No matter what type of business you operate, you may run into sales issues that can upset your bottom line if you don’t act. Creating an effective sales strategy takes time, but it is manageable with the right tools and support.
This guide will help you understand Sales Enablement, B2B sales lead generation, and how to build trust between your salespeople and your potential customers. With this information, you can analyze your own business inbound marketing and sales strategies, troubleshoot, and craft the ultimate sales and marketing plan and strategy so your business can bounce back.
It is the buyers in the modern age, rather than the sellers, who have control when purchasing goods and services. Buyers have many more options now because of their ability to research online and investigate the details of seller products and services. This power-shift has undermined the traditional role of selling for brands.
The sales and marketing process that is the emerging response to these empowered customers is a more buyer-centric model. The Inbound Methodology provides sellers with a process that addresses the newfound advantages of buyers in the digital age. Sellers must deliver an experience that is much more transparent and directed to support the Buyer’s Journey.
If you employ the tools of Sales Enablement effectively, they will revitalize your sales team to increase productivity and exceed their sales goals. Sales Enablement integrates all the content and processes that support your sales team. Together all these activities help your sales team advise rather than manipulate buyers, personalize the approach to each prospect, and be always buyer centric.
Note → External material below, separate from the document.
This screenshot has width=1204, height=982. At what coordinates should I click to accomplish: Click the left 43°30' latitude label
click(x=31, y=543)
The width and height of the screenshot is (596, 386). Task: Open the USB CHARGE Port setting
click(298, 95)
The inbound sales methodology makes a virtue of the inquisitiveness of buyers and builds a relationship with them. Sales enablement tools enable the creation of a personalized stream of content for each of your prospects.
As part of the sales strategy, optimize the organization of your sales content, assets such as eBooks, reports, and case studies. Your salespeople must be able to find the right piece of content at a critical moment. As well as sales content, this library should have email templates and case studies to answer buyer questions and inform about your products and services. To amplify this point, this article explains why sales teams typically spend 33% of their time finding and developing content for their sales process. By addressing the content gap for sales, your salespeople gain an instant productivity boost.
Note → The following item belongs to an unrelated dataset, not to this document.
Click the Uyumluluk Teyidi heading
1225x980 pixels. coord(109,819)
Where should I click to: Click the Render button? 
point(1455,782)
Your sales enablement tools should also include automation sequences of content delivery via pre-planned email events and other integrated channels. When all these elements of your Sales Enablement suite work together properly, they create a seamlessly integrated stream of content for prospects and sales knows how each content element impacts the interest, experiences, and decisions of your prospects.
Sales Enablement is the supporting assets (content, methodology, and technology) that give your sales team the highest probability of identifying the right prospects, nurturing them, and converting them into customers. When all of the components of the sales enablement system (part of a CRM) align, sales enablement gives your business a powerful set of tools and assets that help to drive top-line sales. What do you do if your sales enablement initiative is not producing the desired results? To explore this question, let's first define sales enablement.
For Sales Enablement to work, it must be powered with the right content, which means that the marketing team must be partnered with sales and deliver the types of content that are effective in the sales process. Every sales manager will tell you to scale sales, the sales CRM and its tools must be aligned with a process that works best for your business. In this digital world, look into how your sales process engages your ideal customer. Pair the content and methodology with sales enablement tools that amplify your sales process and enable sales to focus on the activities that deliver the most value to prospects and your business.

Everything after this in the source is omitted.